When in 1805, Heinrich Meincke and his sister Catherina Lysholm, loaded a brig with stockfish, ham, cheese and a few casks of Norwegian alcohol, aquavit, distilled from potato, they had their eyes set on the prospects of selling a few kicks to the distant country, Indonesia.
Indonesia, with different drinking customs, did not warm themselves to the new cargo drink which came from Scandinavia. The casks were promptly returned to their home. As soon as the brig reached back to the Norwegian shore with the aquavit, the barrels were extracted, and the content was sampled again.
A magic had happened! There occurred a sea change to the taste of the aquavit that the Norwegians had sent from their shore. This was different. Yummier. Soon the Norwegians fell in love with the new taste. What could have unlocked the hidden chambers of taste in the Aquavit they were so familiar with?
So in 1891, as soon as Jrgen Lysholm, the nephew of the siblings who sent the first aquavit abroad, founded his first distillery he deliberately began to ship barrels of the drink across the ocean.
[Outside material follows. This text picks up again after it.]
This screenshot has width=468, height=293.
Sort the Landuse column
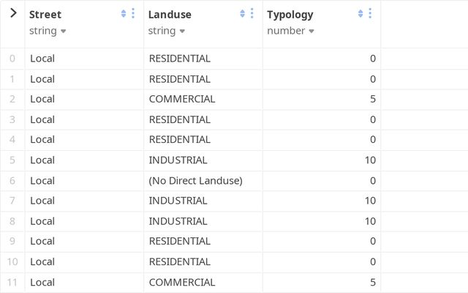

There was absolutely no other destination for the aquavit on the ship’s deck. They only had to travel. And come back.
The journey was the destination.
Two hundred years have passed since the first voyage of Aquavit. Come to Norway now. You may catch in its ports a few ships, waiting with their decks lined up with casks of aquavit. They are set for the transatlantic voyage, to take their contents two times across the line (Linie (Norwegian) means line, equator).
During the next four and half months, the ships will take them to the distant shores of Australia, they will brush past 35 countries and cross the equator two times, before their prow turn homebound.
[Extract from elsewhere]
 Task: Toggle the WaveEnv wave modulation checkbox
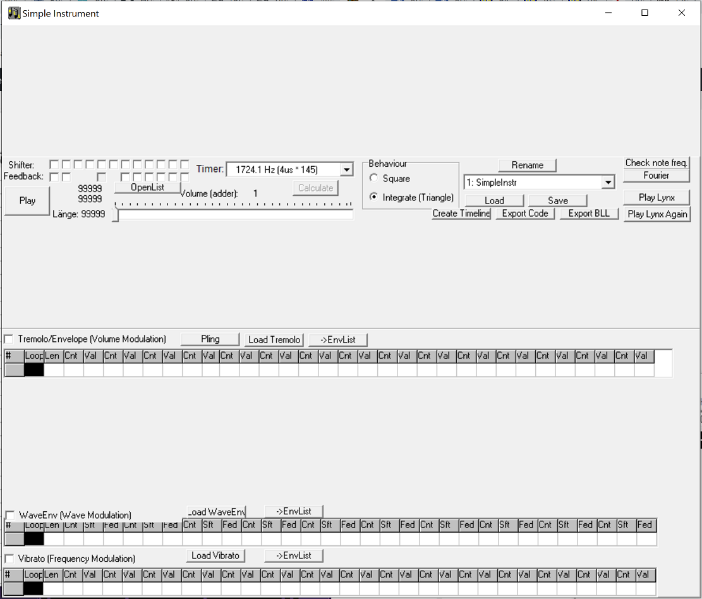[9, 515]
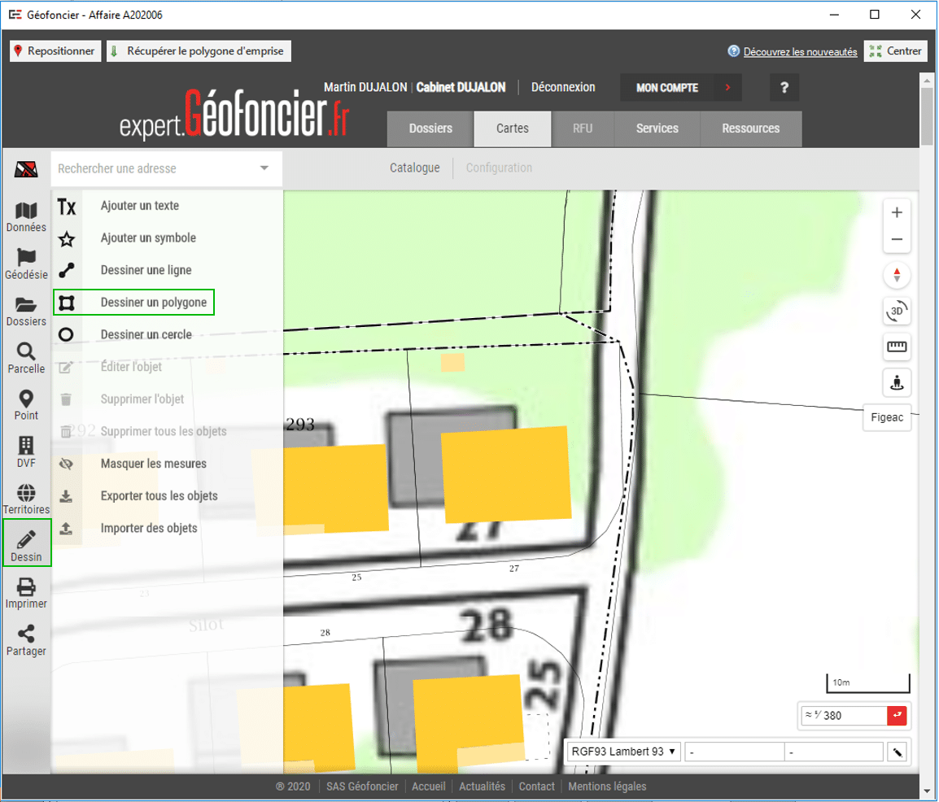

By the time the ships reach home, the liquid in the casks might have run through a range of seasons – the frigid Nordic winter storms to the tropical heat at the equator. The freezing cold in the south and the steaming voyage under many chastising suns would have mellowed the drink. The variations in temperature, the sea air and also the pitching of the ship over the brutal waves which swirl the liquid in the casks will all take their toll on the final taste of a bottle of aquavit.
Don’t believe my words.
When you get a bottle of Linie Aquavit, read the log recorded on the back of its label. The detailed schedule of the journey it undertook, and ports where the ship had docked before it came to your hand are all noted in detail on it. Dates included.
Every sip is guaranteed to leave traces of a long voyage.
Norwegian aquavit, distilled from potato, is infused with many herbs and spices like caraway which have medicinal value. The barrels storing the spirit must be previously used for storing sherry. They give a rich, rounded flavour, with aniseed, caraway and oak giving complexity. The barrels will give aquavit its golden colour, and the residual matter of the sherry will give its pleasant sweetness.
Magic will be provided by the sea.
So in Norway, join a crayfish harvest near the coast, where you would get fresh crayfish, cheeses and large quantities of aquavit. Wait patiently until the head of the table raises his glass and proposes the toast by shouting the word: “Ska.”
Sip the drink, forget the land under your feet, feel the rumbling of the ocean.
NB: A thousand Linie Aquavit casks are maturing as deck cargo on the seven seas around the world at any given time. Even as you read this.